The Shortfin Mako is one of the most popularly consumed shark species. It is a favored game fish and famed for its fights with spectacular leaps of up to 20 ft – 6m- out of the water. It is also targeted commercially for its high-quality meat (containing high doses of methyl mercury like in all apex predators), fins (shark-fin soup) and liver oil (to make vitamin supplements). It is one of the few known predators of the Swordfish (however, those fight back and in turn can injure and likely kill it). Its predilection for commercially important fish (billfish, tuna or mackerel, but primarily bluefish) makes it a frequent bycatch, too. All in all, the IUCN considers the Shortfin Mako as Vulnerable worldwide and Critically Endangered in the Mediterranean, which seems an important nursery area.

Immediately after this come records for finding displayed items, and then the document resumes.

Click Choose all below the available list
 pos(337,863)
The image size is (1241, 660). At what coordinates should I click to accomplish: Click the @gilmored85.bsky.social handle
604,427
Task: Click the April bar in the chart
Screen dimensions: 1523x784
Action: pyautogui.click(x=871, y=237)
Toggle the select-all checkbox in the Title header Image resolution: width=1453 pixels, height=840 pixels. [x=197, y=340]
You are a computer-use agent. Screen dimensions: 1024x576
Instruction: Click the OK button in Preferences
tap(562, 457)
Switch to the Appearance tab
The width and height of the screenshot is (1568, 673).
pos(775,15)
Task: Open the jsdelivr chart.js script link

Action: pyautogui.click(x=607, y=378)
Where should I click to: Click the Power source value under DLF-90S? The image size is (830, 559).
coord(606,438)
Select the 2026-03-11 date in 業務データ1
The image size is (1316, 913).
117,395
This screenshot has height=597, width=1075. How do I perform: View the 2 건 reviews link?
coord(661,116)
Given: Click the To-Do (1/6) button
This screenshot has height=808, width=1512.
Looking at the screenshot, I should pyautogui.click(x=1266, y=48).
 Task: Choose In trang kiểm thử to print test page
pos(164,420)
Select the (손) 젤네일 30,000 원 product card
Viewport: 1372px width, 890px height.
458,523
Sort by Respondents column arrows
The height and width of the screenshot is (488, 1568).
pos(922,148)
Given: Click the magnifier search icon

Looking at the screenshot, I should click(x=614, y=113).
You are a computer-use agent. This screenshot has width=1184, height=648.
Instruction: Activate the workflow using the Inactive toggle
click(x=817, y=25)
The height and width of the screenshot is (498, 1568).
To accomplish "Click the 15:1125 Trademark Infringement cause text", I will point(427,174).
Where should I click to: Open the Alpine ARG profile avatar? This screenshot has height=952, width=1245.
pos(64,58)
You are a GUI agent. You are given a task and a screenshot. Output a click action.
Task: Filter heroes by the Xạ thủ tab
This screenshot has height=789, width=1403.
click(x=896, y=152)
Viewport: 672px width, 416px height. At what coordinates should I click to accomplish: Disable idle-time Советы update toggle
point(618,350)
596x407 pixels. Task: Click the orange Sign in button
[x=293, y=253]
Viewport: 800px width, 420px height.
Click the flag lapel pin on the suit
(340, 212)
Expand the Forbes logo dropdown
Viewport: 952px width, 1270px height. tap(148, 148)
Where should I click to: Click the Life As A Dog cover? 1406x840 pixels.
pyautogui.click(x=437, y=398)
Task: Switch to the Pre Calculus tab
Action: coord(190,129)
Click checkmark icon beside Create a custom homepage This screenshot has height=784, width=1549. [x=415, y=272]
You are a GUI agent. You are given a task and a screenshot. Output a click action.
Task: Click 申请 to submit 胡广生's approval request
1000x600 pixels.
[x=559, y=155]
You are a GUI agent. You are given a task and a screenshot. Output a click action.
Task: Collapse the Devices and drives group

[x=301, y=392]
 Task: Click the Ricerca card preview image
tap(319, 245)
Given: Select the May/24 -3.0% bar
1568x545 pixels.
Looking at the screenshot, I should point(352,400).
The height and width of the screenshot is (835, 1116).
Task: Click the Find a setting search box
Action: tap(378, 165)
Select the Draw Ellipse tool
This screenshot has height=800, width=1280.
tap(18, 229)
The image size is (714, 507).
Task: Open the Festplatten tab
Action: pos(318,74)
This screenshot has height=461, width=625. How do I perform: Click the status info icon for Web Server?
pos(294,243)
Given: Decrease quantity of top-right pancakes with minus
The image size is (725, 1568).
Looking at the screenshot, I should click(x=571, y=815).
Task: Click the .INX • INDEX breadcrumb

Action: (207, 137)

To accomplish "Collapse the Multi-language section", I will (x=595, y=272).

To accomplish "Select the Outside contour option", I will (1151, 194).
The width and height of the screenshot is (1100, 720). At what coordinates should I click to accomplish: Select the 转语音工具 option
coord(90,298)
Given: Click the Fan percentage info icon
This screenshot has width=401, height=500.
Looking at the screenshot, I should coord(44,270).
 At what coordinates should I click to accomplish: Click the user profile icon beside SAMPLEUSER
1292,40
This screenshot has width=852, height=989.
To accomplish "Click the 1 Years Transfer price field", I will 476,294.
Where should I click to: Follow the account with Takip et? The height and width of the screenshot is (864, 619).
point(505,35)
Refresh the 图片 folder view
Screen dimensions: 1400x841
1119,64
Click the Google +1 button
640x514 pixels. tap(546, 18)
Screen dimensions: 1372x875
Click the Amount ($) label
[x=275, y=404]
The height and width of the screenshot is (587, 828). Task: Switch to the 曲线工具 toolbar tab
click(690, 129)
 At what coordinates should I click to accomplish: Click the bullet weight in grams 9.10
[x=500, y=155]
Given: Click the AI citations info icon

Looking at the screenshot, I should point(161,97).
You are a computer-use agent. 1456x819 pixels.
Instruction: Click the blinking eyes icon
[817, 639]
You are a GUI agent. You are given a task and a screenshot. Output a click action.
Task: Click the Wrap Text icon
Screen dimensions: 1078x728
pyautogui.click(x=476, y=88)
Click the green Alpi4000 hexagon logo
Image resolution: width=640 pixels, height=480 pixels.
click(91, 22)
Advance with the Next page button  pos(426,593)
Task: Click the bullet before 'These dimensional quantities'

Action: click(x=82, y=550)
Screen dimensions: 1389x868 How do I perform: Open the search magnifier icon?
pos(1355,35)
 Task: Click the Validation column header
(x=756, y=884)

Despite its size (in average around 10 ft -3.2 m- length, but up to 13 ft -4 m- and 2,200 lb -1,000 kg-), speed and strength, the ISAF recorded only one unprovoked fatal attack by Shortfin Makos in 5 centuries. This close relative of the white shark only bits humans when provoked (fighting for its life after being caught), but it can attack boats or spear fishermen if it considers them competitors for prey. When hunting, it does not rely on electroreception but smell, hearing, and most prominently, vision. It is fast-learning due to one of the largest brain:body ratios of all studied sharks.

Sources: here, here, here and here

shark of the week: Western wobbegong — 24. April 2017

shark of the week: Western wobbegong

A new but old shark species – how is that possible? Specimen of the Western wobbegong (Orectolobus hutchinsi) are well known wobbegongs in Australia, but the species has not been described scientifically until 2006.

Western Wobbegong, Orectolobus hutchinsi. Source: Barry Hutchins. License: All rights reserved

The Western Wobbegong lives in shallow coastal waters off southwest Australia. It has a maximum length of 4.9 ft -1.5 m- and is ovoviviparous with females breeding every two or three years and producing 18-29 young per litter (at a size of 8 to 10 in – 22 to 26 cm). Like all wobbegongs, it is well camouflaged with a symmetrical skin pattern (somewhat resembling that of a jaguar) and is a sluggish ambush predator.

Even if wobbegong flesh is called flake and sold locally for human consumption through ‘fish and chip’, Western wobbegongs are considerd too small and are often released alive if caught incidentally as bycatch. Wobbgongs are tough and post-release survival is high. As site attached species they benefit from habitat protection and marine protected areas (MPA), marine parks and nature reserves.

Sources: here, here and here

Shark of the week: Archbishop — 17. April 2017

Shark of the week: Archbishop

Did you know that there is a shark that eats slime to neutralize toxins of its prey? The Archbishop or Ornate Angelshark (Squatina tergocellata) is said to do that.

Ornate Angelshark, Squatina tergocellata. Source: Australian National Fish Collection, CSIRO. License: CC BY Attribution-Noncommercial

The Archbishop lives off south-western Australia in depths of 430 to 1320 ft -130 to 400 m (adults usually around 980 ft -300 m-, juveniles higher). Being ovoviviparous, females give birth to 2 to 9 living young every 2 years, what means a low reproductive rate. Ornate Angelsharks are at birth 13 to 16 in -33 to 42 cm- long and mature at a length of 30 to 35 in -80 to 90 cm- with a maximum length of 55 in -140 m. Like all angel sharks, the Archbishop is an ambush predator.

The Ornate Angelshark is commonly caught as bycatch or targeted for its meat by trawling and longline fisheries. But due to it deeper range it seems to be somewhat protected. That’s why the IUCN regards it as Least Concern, unlike other angel sharks. Additionally, in Australia general fishery management measures have been taken, and there are marine protected areas by the Commonwealth Marine Reserve Network.